Die Firewall-Distribution IPFire 2.21 Core Update 128 kann auf Support für TLS 1.3 verweisen. Das Update auf OpenSSL 1.1.1 bringt diese Verschlüsselung mit.
Die Entwickler können auf einen vielfältigen Einsatz von TLS 1.3 verweisen, etwa beim Zugriff auf das Webinterface mit Browsern, die TLS 1.3 unterstützen. Auch abgehende Verbindungen von der Firewall unterstützen das Protokoll. Zudem sind auch die vom IPFire-Projekt betreuten Ad-ons für TLS 1.3 gerüstet. In puncto Sicherheit haben die Macher auch die Liste der vertrauenswürdigen Certificate Authorities (Cas) einem Update unterzogen.

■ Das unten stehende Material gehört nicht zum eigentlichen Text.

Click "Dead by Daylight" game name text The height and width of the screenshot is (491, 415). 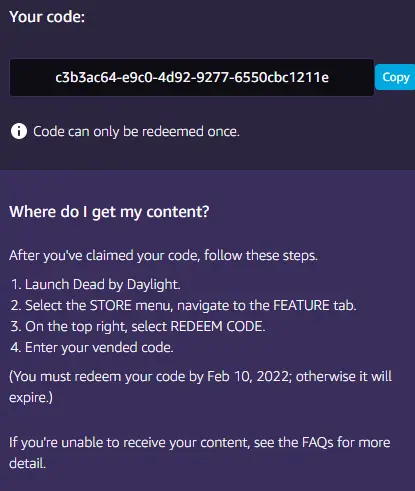click(126, 284)
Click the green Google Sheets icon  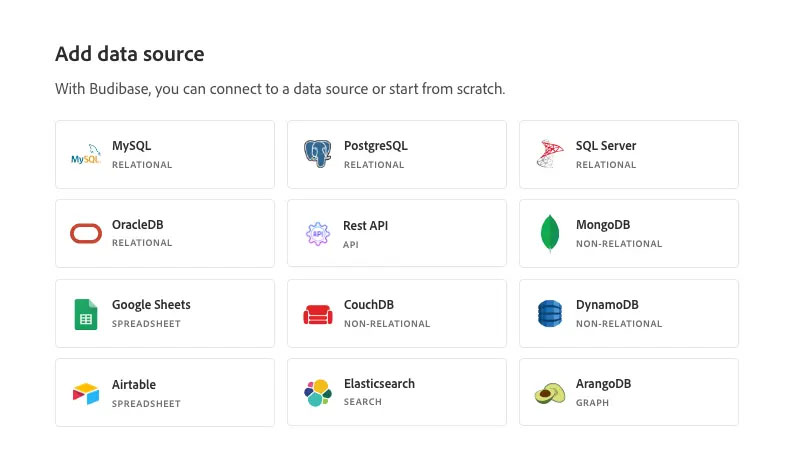(86, 313)

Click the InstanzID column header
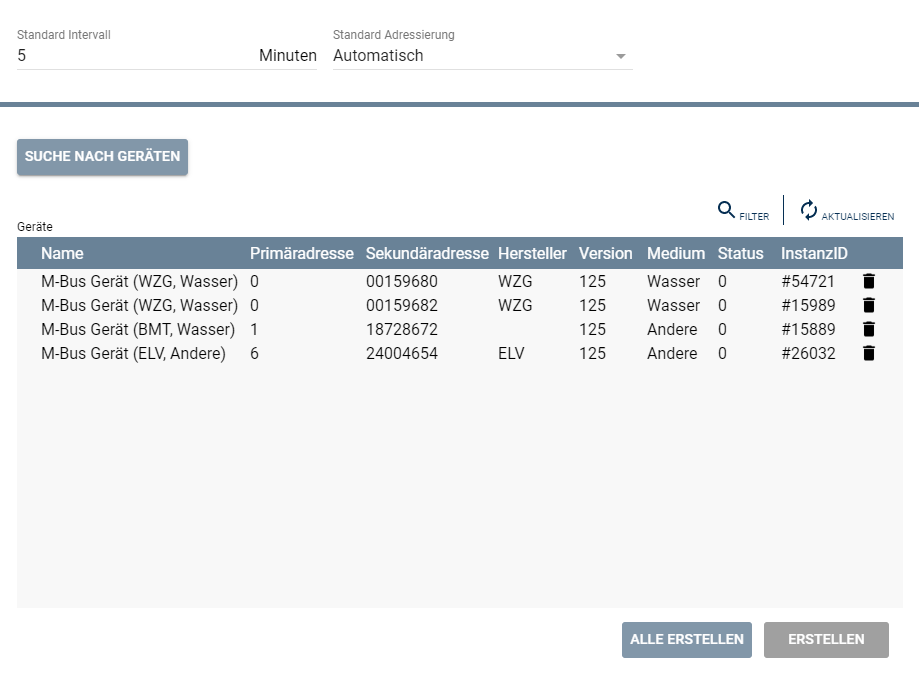click(x=814, y=254)
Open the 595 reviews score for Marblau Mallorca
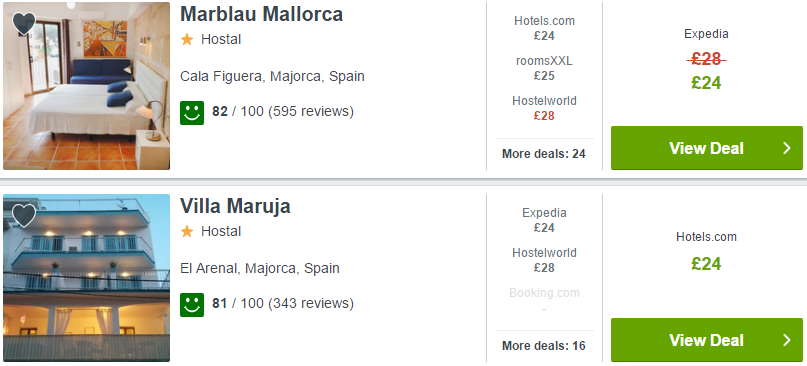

Als Linux-Kernel kommt im Core Update 128 nun der aktuellste Stand aus dem Zweig 4.14 zum Einsatz. Die Entwickler haben einige Patches hinzugefügt, um besseren Hardware-Support zu erreichen. Das betrifft etwa die LEDs von neueren Mainboards des Herstellers PC Engines, die nun funktionieren.
Mit der Umstellung auf OpenSSL 1.1 haben die Entwickler ältere Versionen entfernt, wer sein System individuell kompiliert hat, müsse sich darauf einstellen, dies erneut tun zu müssen, heißt es in der Ankündigung.
Mit der neuen Version soll auch eine bessere Leistung einhergehen. Es sei aufgefallen, dass IPFire nicht immer den optimalen Durchsatz der Hardware genutzt habe. Man habe deswegen das System so konfiguriert, dass es mehr Pakete routen kann, teilen die Entwickler mit. Auf schneller Hardware mit ebensolchen Prozessor-Cores könne dies zu einer bis zu zehnprozentigen Leistungssteigerung führen.